- Opening Delimiter -

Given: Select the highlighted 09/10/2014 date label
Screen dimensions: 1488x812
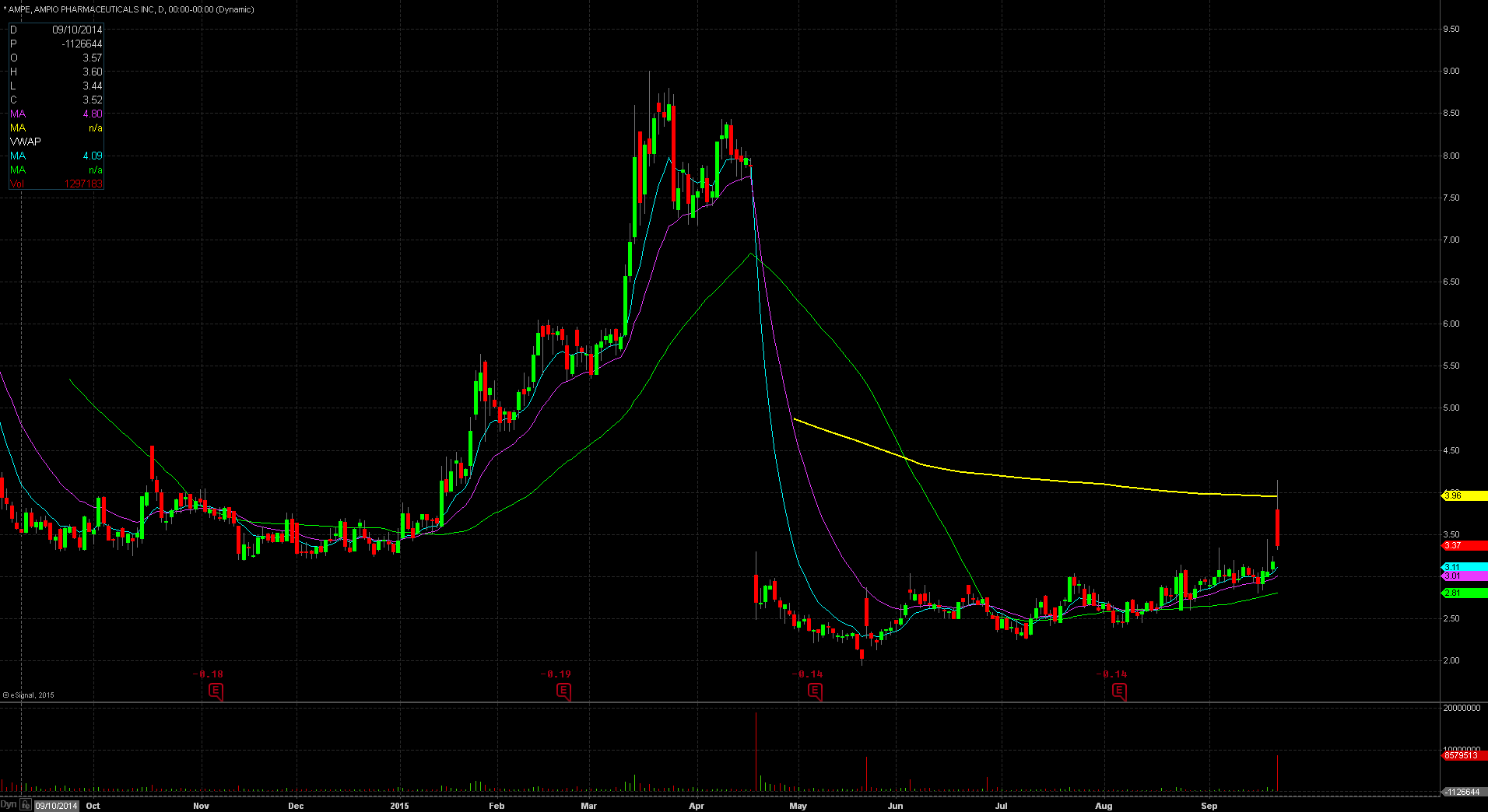Looking at the screenshot, I should coord(56,806).
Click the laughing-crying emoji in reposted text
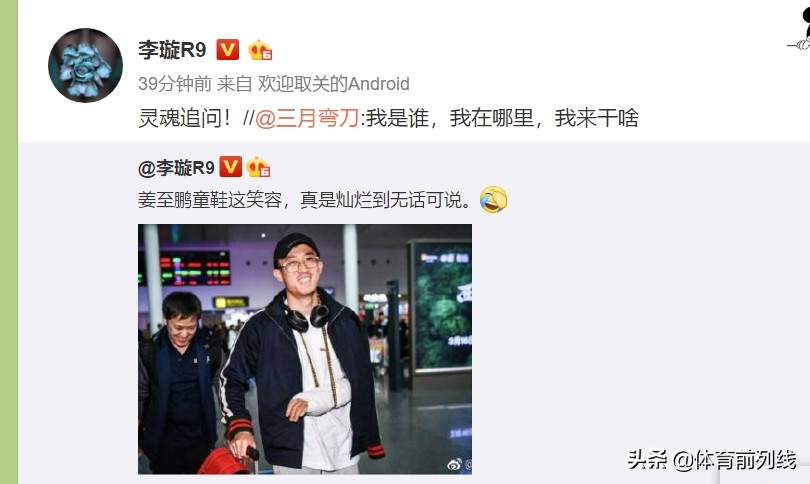The width and height of the screenshot is (810, 484). point(493,200)
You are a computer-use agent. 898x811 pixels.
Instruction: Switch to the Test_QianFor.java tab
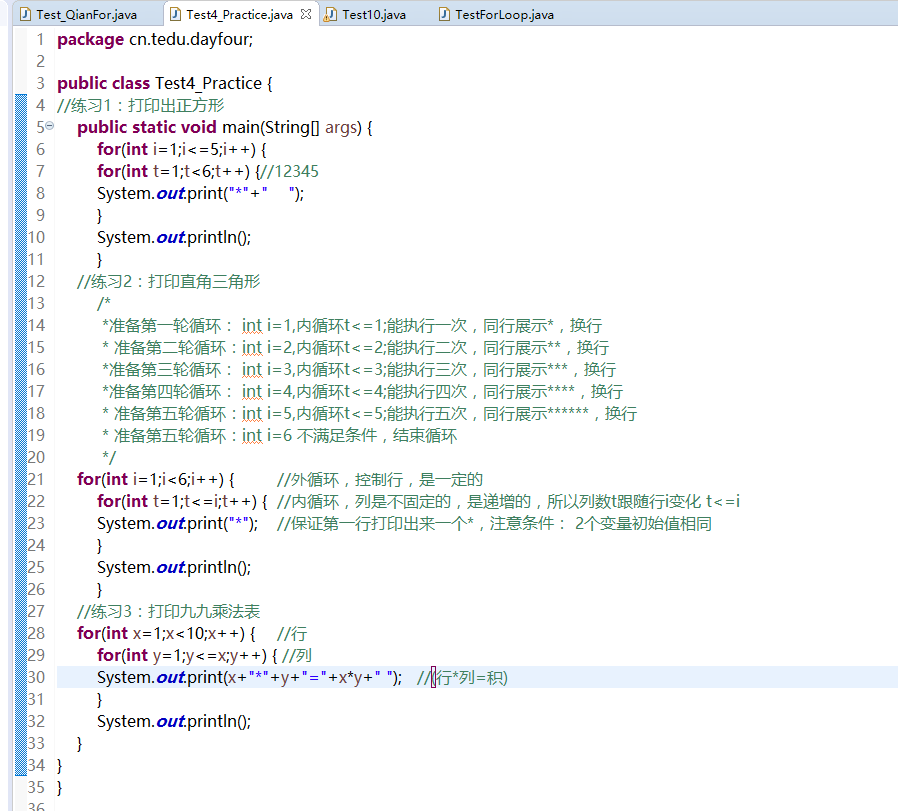coord(85,14)
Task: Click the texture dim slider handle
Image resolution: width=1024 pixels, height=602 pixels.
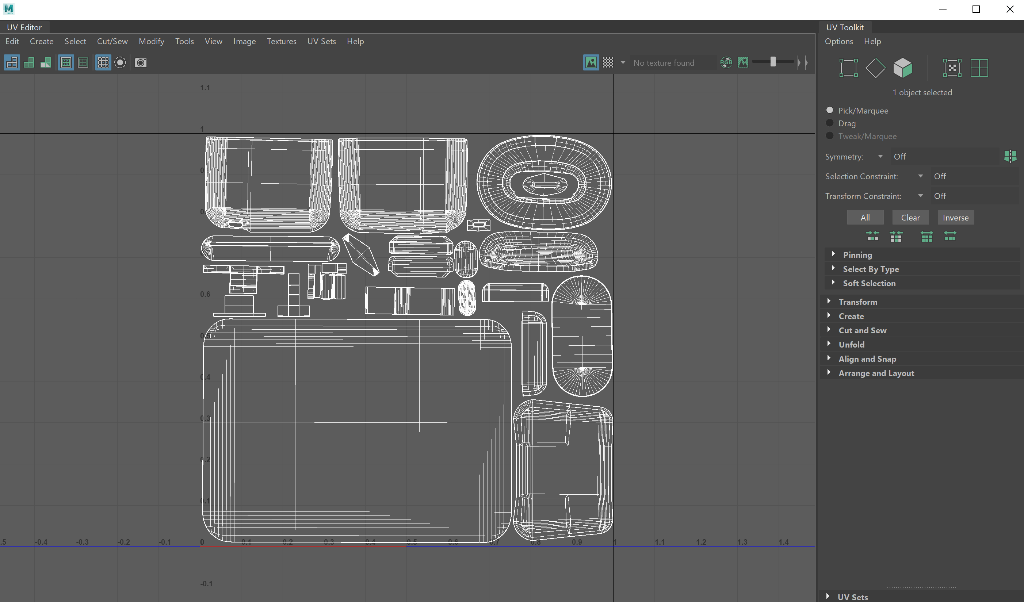Action: [x=773, y=62]
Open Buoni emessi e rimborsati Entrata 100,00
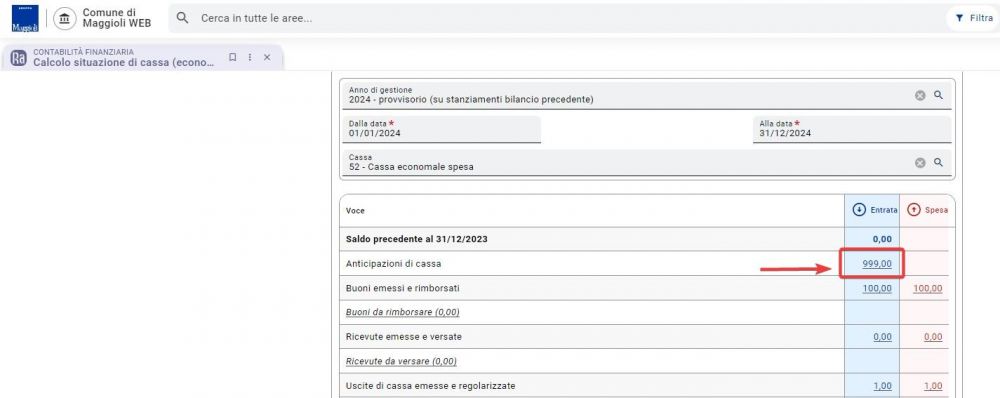The height and width of the screenshot is (398, 1000). [x=877, y=288]
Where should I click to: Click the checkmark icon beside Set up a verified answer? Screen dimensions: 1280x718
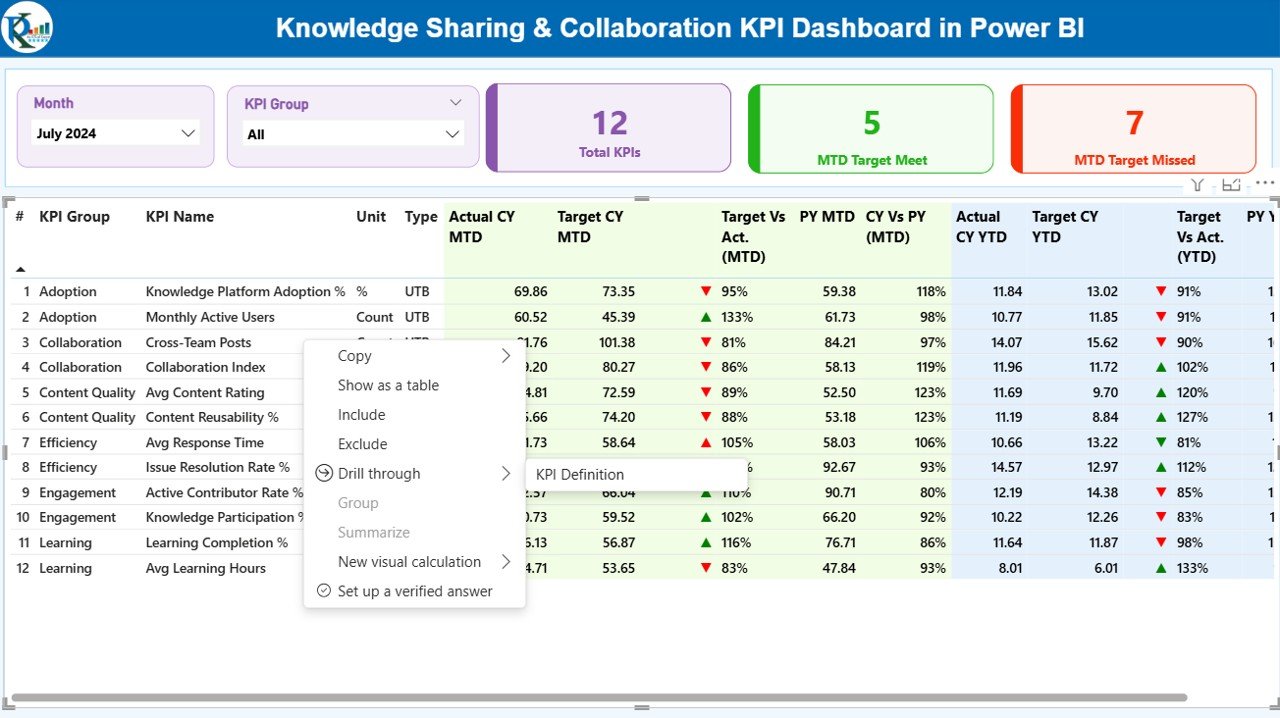[x=323, y=591]
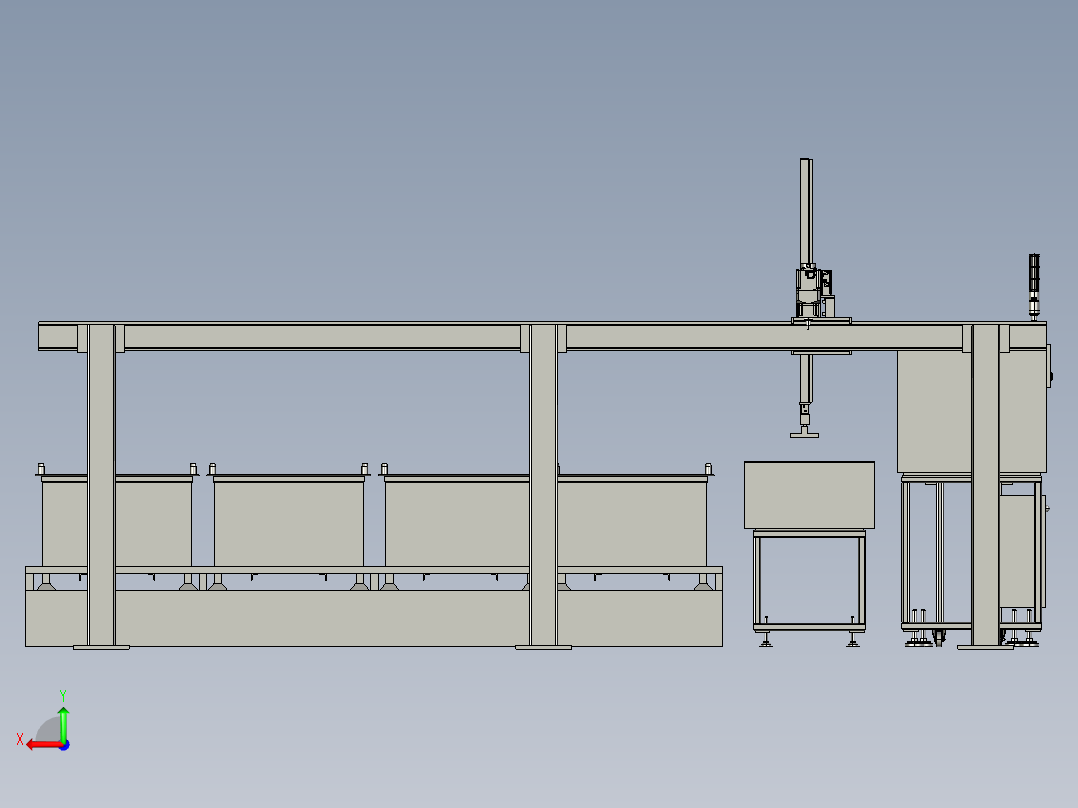Click the carriage assembly on the gantry beam

810,290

- Closing Delimiter -

§ **WHAT TO WORK ON**
Starting at the line that contains "You are a computer-use agent. 898x811 pixels.", please write out every line to the end of the entries, inclusive, copied exactly and with pictures omitted.

§ **EXERCISE RESPONSE**
You are a computer-use agent. 898x811 pixels.
Instruction: Switch to the Test_QianFor.java tab
coord(85,14)
Task: Click the texture dim slider handle
Image resolution: width=1024 pixels, height=602 pixels.
Action: [x=773, y=62]
Open Buoni emessi e rimborsati Entrata 100,00
The height and width of the screenshot is (398, 1000). [x=877, y=288]
Where should I click to: Click the checkmark icon beside Set up a verified answer? Screen dimensions: 1280x718
[x=323, y=591]
Click the carriage assembly on the gantry beam

810,290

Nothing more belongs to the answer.